The material below holds pictures, which are to be left out; copy exactly the lines from the one with "This screenshot has width=941, height=613." through the one with "The image size".

Excerpted data =>
═══

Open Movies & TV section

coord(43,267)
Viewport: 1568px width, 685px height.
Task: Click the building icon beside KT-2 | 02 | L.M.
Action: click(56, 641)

═══

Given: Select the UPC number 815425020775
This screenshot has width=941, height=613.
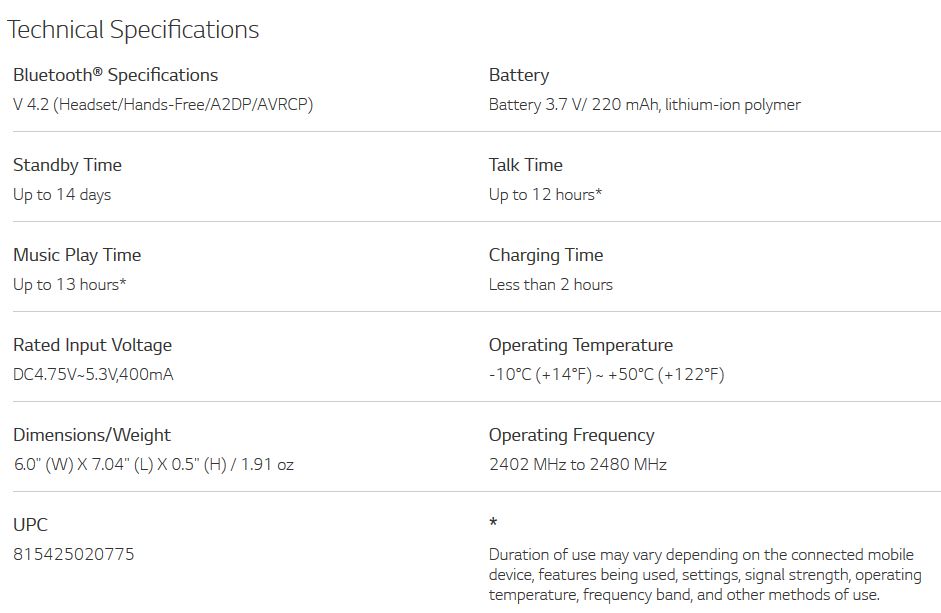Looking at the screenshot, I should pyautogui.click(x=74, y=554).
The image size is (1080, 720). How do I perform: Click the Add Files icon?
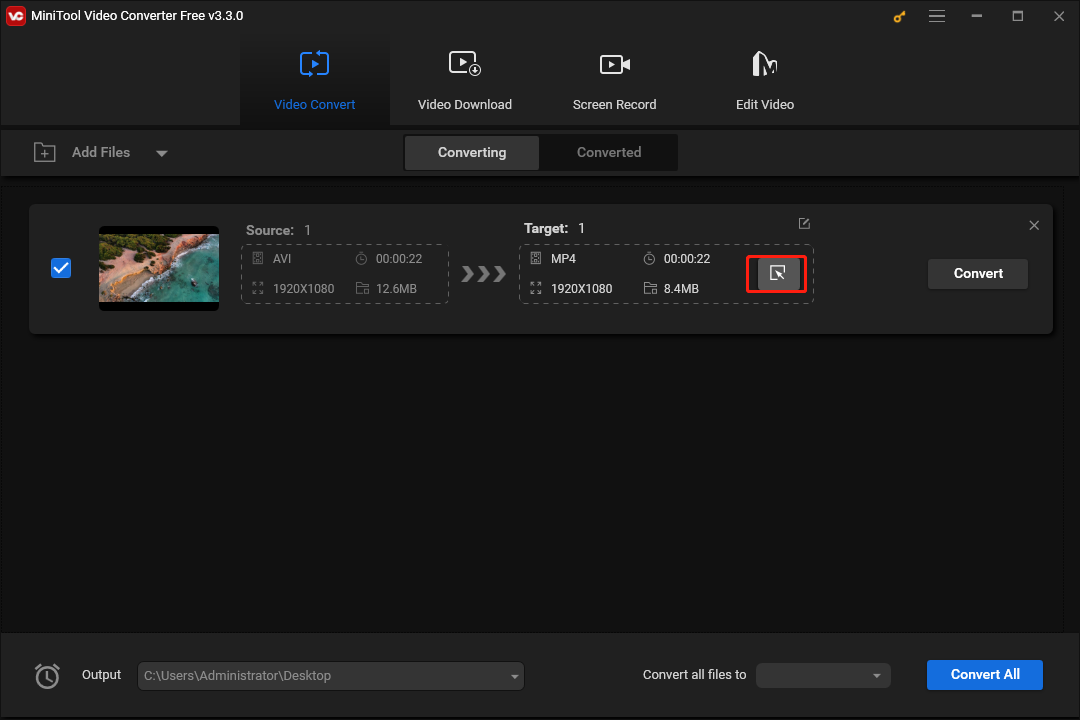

═══

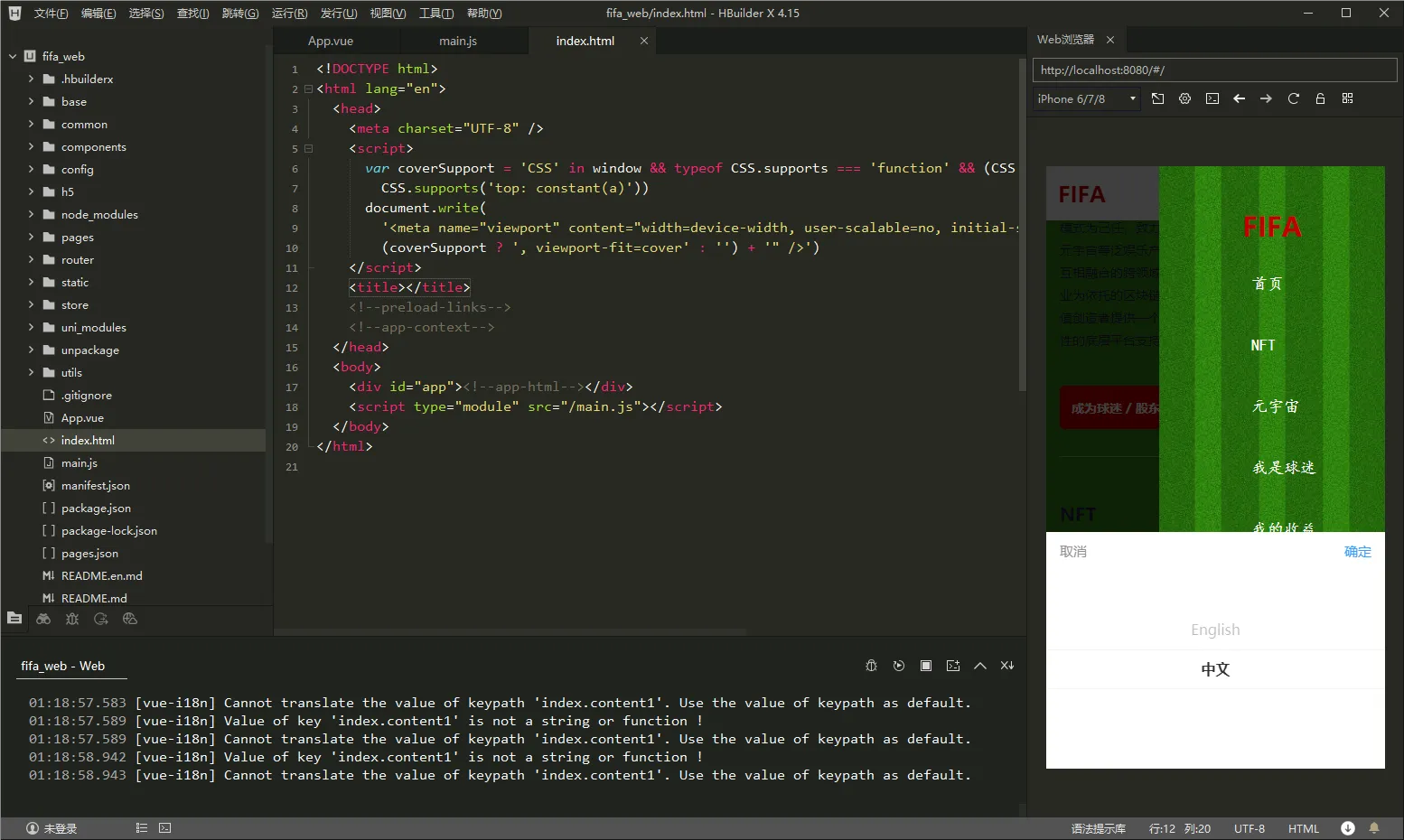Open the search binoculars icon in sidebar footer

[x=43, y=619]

═══

Written answer =>
This screenshot has width=941, height=613.
Looking at the screenshot, I should pyautogui.click(x=74, y=554).
The image size is (1080, 720). How do I perform: Click the Add Files icon?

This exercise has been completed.